Jordan argues that AI, which is mostly machine learning these days, remains dominated by the Dr. Frankenstein notion of creating an artificial human. He regards that as a mistake, and argues for a more collective approach. (Cf. this post from two years ago, Beyond "AI" – toward a new engineering discipline.)
From the YouTube page:
Artificial intelligence (AI) has focused on a paradigm in which intelligence inheres in a single agent, and in which agents should be autonomous so they can exhibit intelligence independent of human intelligence. Thus, when AI systems are deployed in social contexts, the overall design is often naive. Such a paradigm need not be dominant. In a broader framing, agents are active and cooperative, and they wish to obtain value from participation in learning-based systems. Agents may supply data and resources to the system, only if it is in their interest. Critically, intelligence inheres as much in the system as it does in individual agents. This perspective is familiar to economics researchers, and a first goal in this work is to bring economics into contact with computer science and statistics. The long-term goal is to provide a broader conceptual foundation for emerging real-world AI systems, and to upend received wisdom in the computational, economic and inferential disciplines.
Michael I. Jordan is the Pehong Chen Distinguished Professor in the departments of electrical engineering and computer science and of statistics at the University of California, Berkeley. His research interests bridge the computational, statistical, cognitive, biological and social sciences. Jordan is a member of the National Academy of Sciences, the National Academy of Engineering, and the American Academy of Arts and Sciences, and a foreign member of the Royal Society.
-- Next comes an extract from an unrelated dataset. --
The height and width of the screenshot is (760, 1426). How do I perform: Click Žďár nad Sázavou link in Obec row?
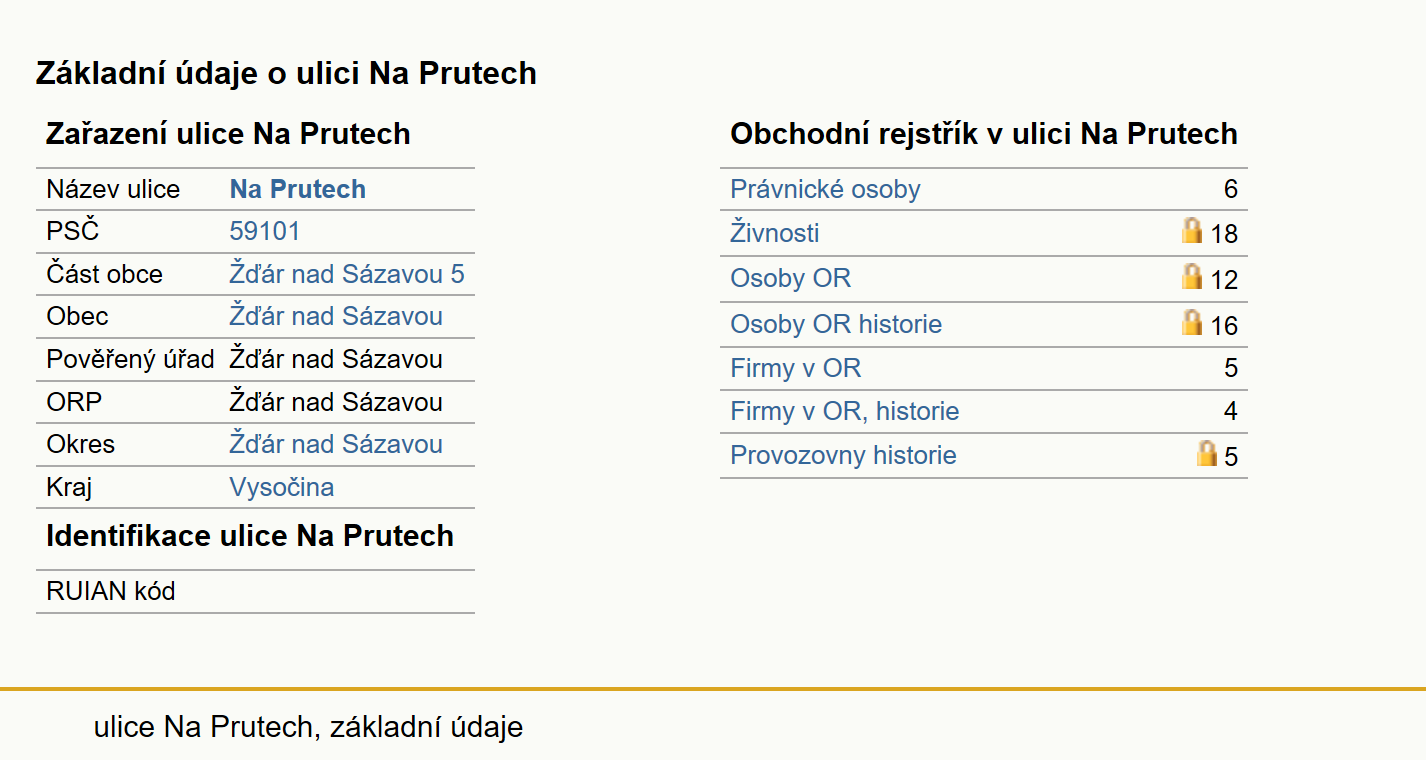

He was a plenary lecturer at the International Congress of Mathematicians in 2018. He received the Ulf Grenander Prize from the American Mathematical Society in 2021, the IEEE John von Neumann Medal in 2020, the IJCAI Research Excellence Award in 2016, the David E. Rumelhart Prize from the Cognitive Science Society in 2015 and the ACM/AAAI Allen Newell Award in 2009.
Two slides from the presentation:
Here’s a paper where Jordan is one of the authors:
By Divya Siddarth, Daron Acemoglu, Danielle Allen, Kate Crawford, James Evans, Michael Jordan, E. Glen Weyl, How AI Fails Us, Edmond J. Safra Center for Ethics and Carr Center for Human Rights Policy, Harvard University (December 1, 2021).
Abstract:
The dominant vision of artificial intelligence imagines a future of large-scale autonomous systems outperforming humans in an increasing range of fields. This “actually existing AI” vision misconstrues intelligence as autonomous rather than social and relational. It is both unproductive and dangerous, optimizing for artificial metrics of human replication rather than for systemic augmentation, and tending to concentrate power, resources, and decision-making in an engineering elite. Alternative visions based on participating in and augmenting human creativity and cooperation have a long history and underlie many celebrated digital technologies such as personal computers and the internet. Researchers and funders should redirect focus from centralized autonomous general intelligence to a plurality of established and emerging approaches that extend cooperative and augmentative traditions as seen in successes such as Taiwan’s digital democracy project to collective intelligence platforms like Wikipedia. We conclude with a concrete set of recommendations and a survey of alternative traditions.